▸ **Data under study**
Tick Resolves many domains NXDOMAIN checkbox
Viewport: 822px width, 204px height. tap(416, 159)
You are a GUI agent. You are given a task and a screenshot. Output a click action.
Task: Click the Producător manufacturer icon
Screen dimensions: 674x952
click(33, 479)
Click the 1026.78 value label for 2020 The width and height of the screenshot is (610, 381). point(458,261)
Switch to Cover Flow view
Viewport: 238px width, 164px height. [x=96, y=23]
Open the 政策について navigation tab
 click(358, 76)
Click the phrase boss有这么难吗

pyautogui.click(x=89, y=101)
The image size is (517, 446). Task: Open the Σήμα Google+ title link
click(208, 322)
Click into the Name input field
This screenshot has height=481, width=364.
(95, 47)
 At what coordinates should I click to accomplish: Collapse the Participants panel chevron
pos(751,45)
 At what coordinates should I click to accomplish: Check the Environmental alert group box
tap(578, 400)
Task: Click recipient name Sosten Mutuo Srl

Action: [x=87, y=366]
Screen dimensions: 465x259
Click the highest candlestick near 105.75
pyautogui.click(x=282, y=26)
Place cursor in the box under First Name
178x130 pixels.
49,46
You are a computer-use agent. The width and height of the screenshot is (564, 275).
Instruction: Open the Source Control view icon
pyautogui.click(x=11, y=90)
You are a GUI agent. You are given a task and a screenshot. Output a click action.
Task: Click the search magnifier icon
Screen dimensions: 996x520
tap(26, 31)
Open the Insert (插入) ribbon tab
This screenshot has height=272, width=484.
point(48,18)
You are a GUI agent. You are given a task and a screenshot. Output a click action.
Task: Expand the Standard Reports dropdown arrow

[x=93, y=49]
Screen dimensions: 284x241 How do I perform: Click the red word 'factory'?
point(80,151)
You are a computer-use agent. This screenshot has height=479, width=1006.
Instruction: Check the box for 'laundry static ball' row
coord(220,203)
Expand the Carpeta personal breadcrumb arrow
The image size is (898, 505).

▸ **Aim of the exercise**
Would you please give the number of lines in the data above that contain the string "computer"? Reply with that number only.

▸ **Solution to the problem**
2